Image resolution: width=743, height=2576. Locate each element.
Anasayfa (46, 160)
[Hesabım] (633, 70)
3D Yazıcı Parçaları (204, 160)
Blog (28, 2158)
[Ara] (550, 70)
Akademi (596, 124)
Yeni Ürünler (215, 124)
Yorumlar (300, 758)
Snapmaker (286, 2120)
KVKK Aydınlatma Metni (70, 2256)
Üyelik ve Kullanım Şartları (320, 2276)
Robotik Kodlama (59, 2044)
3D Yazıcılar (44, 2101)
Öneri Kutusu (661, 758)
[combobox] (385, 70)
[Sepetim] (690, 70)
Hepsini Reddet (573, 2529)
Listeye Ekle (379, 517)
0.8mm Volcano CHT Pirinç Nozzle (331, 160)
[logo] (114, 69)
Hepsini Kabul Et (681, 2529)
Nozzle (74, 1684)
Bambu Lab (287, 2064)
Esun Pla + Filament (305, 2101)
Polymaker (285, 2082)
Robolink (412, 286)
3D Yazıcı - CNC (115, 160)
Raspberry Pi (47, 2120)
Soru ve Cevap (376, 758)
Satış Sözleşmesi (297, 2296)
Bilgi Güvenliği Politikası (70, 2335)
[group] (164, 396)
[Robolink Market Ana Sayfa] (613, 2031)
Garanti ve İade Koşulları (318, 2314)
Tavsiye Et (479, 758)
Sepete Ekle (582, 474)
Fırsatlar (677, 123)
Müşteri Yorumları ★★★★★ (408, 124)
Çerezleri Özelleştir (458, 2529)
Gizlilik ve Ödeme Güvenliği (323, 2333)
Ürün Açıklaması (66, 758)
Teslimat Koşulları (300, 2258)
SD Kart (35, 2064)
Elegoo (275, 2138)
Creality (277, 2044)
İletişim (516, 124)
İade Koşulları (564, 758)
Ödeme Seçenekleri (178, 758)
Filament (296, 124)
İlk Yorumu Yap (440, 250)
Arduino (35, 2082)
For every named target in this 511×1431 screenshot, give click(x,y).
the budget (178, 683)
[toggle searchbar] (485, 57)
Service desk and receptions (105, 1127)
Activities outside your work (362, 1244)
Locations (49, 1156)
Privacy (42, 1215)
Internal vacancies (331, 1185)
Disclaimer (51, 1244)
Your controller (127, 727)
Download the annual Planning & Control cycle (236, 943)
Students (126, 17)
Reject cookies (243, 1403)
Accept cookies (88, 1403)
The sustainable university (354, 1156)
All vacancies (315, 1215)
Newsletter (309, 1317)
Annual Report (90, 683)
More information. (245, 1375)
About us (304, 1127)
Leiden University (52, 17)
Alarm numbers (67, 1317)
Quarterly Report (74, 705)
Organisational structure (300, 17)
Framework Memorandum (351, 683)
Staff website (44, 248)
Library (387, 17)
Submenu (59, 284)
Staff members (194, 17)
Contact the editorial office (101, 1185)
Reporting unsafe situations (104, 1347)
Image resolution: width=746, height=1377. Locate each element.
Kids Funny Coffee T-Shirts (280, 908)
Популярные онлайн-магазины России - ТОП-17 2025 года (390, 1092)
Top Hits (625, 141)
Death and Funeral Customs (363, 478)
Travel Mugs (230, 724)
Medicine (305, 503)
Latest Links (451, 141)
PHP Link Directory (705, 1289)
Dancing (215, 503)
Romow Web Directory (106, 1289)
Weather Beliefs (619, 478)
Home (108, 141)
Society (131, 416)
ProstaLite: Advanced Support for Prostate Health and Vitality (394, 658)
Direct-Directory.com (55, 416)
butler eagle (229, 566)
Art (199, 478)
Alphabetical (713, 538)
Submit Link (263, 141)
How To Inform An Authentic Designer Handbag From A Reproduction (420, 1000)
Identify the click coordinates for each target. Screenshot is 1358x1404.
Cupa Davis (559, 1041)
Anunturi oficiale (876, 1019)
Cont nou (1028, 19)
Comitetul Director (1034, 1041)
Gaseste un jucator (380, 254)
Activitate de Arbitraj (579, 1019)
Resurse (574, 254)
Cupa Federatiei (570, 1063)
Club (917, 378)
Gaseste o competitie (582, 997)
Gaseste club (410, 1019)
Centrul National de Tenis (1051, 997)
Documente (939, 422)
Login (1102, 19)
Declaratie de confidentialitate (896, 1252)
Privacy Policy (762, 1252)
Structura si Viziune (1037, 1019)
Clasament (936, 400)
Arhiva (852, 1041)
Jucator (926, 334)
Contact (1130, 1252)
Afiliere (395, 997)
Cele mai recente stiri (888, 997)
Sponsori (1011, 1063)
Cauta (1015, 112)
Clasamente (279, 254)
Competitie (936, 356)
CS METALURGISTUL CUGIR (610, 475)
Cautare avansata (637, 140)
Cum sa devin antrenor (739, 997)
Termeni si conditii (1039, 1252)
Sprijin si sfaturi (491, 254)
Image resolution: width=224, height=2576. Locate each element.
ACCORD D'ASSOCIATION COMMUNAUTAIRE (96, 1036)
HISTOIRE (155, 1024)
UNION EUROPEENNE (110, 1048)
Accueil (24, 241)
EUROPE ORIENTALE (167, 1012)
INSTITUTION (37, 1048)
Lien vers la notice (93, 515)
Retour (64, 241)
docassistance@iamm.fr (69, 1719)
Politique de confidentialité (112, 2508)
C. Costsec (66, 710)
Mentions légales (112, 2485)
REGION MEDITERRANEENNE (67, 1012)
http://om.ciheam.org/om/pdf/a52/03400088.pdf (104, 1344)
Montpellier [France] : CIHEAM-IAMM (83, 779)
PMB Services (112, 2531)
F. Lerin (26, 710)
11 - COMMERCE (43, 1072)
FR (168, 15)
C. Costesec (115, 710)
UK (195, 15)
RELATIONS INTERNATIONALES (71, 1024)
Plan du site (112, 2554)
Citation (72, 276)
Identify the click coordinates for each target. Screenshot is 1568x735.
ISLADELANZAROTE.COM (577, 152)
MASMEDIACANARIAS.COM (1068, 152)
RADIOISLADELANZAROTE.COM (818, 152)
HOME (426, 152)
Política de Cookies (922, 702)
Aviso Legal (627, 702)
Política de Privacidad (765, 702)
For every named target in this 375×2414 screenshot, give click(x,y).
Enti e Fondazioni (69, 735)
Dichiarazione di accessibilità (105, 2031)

※ ※ ※

## EXERCISE BRIEF
Print every item above word for word, leaving nothing out and changing nothing.

## RESPONSE BELOW
Image resolution: width=743, height=2576. Locate each element.
Anasayfa (46, 160)
[Hesabım] (633, 70)
3D Yazıcı Parçaları (204, 160)
Blog (28, 2158)
[Ara] (550, 70)
Akademi (596, 124)
Yeni Ürünler (215, 124)
Yorumlar (300, 758)
Snapmaker (286, 2120)
KVKK Aydınlatma Metni (70, 2256)
Üyelik ve Kullanım Şartları (320, 2276)
Robotik Kodlama (59, 2044)
3D Yazıcılar (44, 2101)
Öneri Kutusu (661, 758)
[combobox] (385, 70)
[Sepetim] (690, 70)
Hepsini Reddet (573, 2529)
Listeye Ekle (379, 517)
0.8mm Volcano CHT Pirinç Nozzle (331, 160)
[logo] (114, 69)
Hepsini Kabul Et (681, 2529)
Nozzle (74, 1684)
Bambu Lab (287, 2064)
Esun Pla + Filament (305, 2101)
Polymaker (285, 2082)
Robolink (412, 286)
3D Yazıcı - CNC (115, 160)
Raspberry Pi (47, 2120)
Soru ve Cevap (376, 758)
Satış Sözleşmesi (297, 2296)
Bilgi Güvenliği Politikası (70, 2335)
[group] (164, 396)
[Robolink Market Ana Sayfa] (613, 2031)
Garanti ve İade Koşulları (318, 2314)
Tavsiye Et (479, 758)
Sepete Ekle (582, 474)
Fırsatlar (677, 123)
Müşteri Yorumları ★★★★★ (408, 124)
Çerezleri Özelleştir (458, 2529)
Gizlilik ve Ödeme Güvenliği (323, 2333)
Ürün Açıklaması (66, 758)
Teslimat Koşulları (300, 2258)
SD Kart (35, 2064)
Elegoo (275, 2138)
Creality (277, 2044)
İletişim (516, 124)
İade Koşulları (564, 758)
Ödeme Seçenekleri (178, 758)
Filament (296, 124)
İlk Yorumu Yap (440, 250)
Arduino (35, 2082)
For every named target in this 511×1431 screenshot, give click(x,y).
the budget (178, 683)
[toggle searchbar] (485, 57)
Service desk and receptions (105, 1127)
Activities outside your work (362, 1244)
Locations (49, 1156)
Privacy (42, 1215)
Internal vacancies (331, 1185)
Disclaimer (51, 1244)
Your controller (127, 727)
Download the annual Planning & Control cycle (236, 943)
Students (126, 17)
Reject cookies (243, 1403)
Accept cookies (88, 1403)
The sustainable university (354, 1156)
All vacancies (315, 1215)
Newsletter (309, 1317)
Annual Report (90, 683)
More information. (245, 1375)
About us (304, 1127)
Leiden University (52, 17)
Alarm numbers (67, 1317)
Quarterly Report (74, 705)
Organisational structure (300, 17)
Framework Memorandum (351, 683)
Staff website (44, 248)
Library (387, 17)
Submenu (59, 284)
Staff members (194, 17)
Contact the editorial office (101, 1185)
Reporting unsafe situations (104, 1347)
Image resolution: width=746, height=1377. Locate each element.
Kids Funny Coffee T-Shirts (280, 908)
Популярные онлайн-магазины России - ТОП-17 2025 года (390, 1092)
Top Hits (625, 141)
Death and Funeral Customs (363, 478)
Travel Mugs (230, 724)
Medicine (305, 503)
Latest Links (451, 141)
PHP Link Directory (705, 1289)
Dancing (215, 503)
Romow Web Directory (106, 1289)
Weather Beliefs (619, 478)
Home (108, 141)
Society (131, 416)
ProstaLite: Advanced Support for Prostate Health and Vitality (394, 658)
Direct-Directory.com (55, 416)
butler eagle (229, 566)
Art (199, 478)
Alphabetical (713, 538)
Submit Link (263, 141)
How To Inform An Authentic Designer Handbag From A Reproduction (420, 1000)
Identify the click coordinates for each target. Screenshot is 1358x1404.
Cupa Davis (559, 1041)
Anunturi oficiale (876, 1019)
Cont nou (1028, 19)
Comitetul Director (1034, 1041)
Gaseste un jucator (380, 254)
Activitate de Arbitraj (579, 1019)
Resurse (574, 254)
Cupa Federatiei (570, 1063)
Club (917, 378)
Gaseste o competitie (582, 997)
Gaseste club (410, 1019)
Centrul National de Tenis (1051, 997)
Documente (939, 422)
Login (1102, 19)
Declaratie de confidentialitate (896, 1252)
Privacy Policy (762, 1252)
Structura si Viziune (1037, 1019)
Clasament (936, 400)
Arhiva (852, 1041)
Jucator (926, 334)
Contact (1130, 1252)
Afiliere (395, 997)
Cele mai recente stiri (888, 997)
Sponsori (1011, 1063)
Cauta (1015, 112)
Clasamente (279, 254)
Competitie (936, 356)
CS METALURGISTUL CUGIR (610, 475)
Cautare avansata (637, 140)
Cum sa devin antrenor (739, 997)
Termeni si conditii (1039, 1252)
Sprijin si sfaturi (491, 254)
Image resolution: width=224, height=2576. Locate each element.
ACCORD D'ASSOCIATION COMMUNAUTAIRE (96, 1036)
HISTOIRE (155, 1024)
UNION EUROPEENNE (110, 1048)
Accueil (24, 241)
EUROPE ORIENTALE (167, 1012)
INSTITUTION (37, 1048)
Lien vers la notice (93, 515)
Retour (64, 241)
docassistance@iamm.fr (69, 1719)
Politique de confidentialité (112, 2508)
C. Costsec (66, 710)
Mentions légales (112, 2485)
REGION MEDITERRANEENNE (67, 1012)
http://om.ciheam.org/om/pdf/a52/03400088.pdf (104, 1344)
Montpellier [France] : CIHEAM-IAMM (83, 779)
PMB Services (112, 2531)
F. Lerin (26, 710)
11 - COMMERCE (43, 1072)
FR (168, 15)
C. Costesec (115, 710)
UK (195, 15)
RELATIONS INTERNATIONALES (71, 1024)
Plan du site (112, 2554)
Citation (72, 276)
Identify the click coordinates for each target. Screenshot is 1568x735.
ISLADELANZAROTE.COM (577, 152)
MASMEDIACANARIAS.COM (1068, 152)
RADIOISLADELANZAROTE.COM (818, 152)
HOME (426, 152)
Política de Cookies (922, 702)
Aviso Legal (627, 702)
Política de Privacidad (765, 702)
For every named target in this 375×2414 screenshot, give click(x,y).
Enti e Fondazioni (69, 735)
Dichiarazione di accessibilità (105, 2031)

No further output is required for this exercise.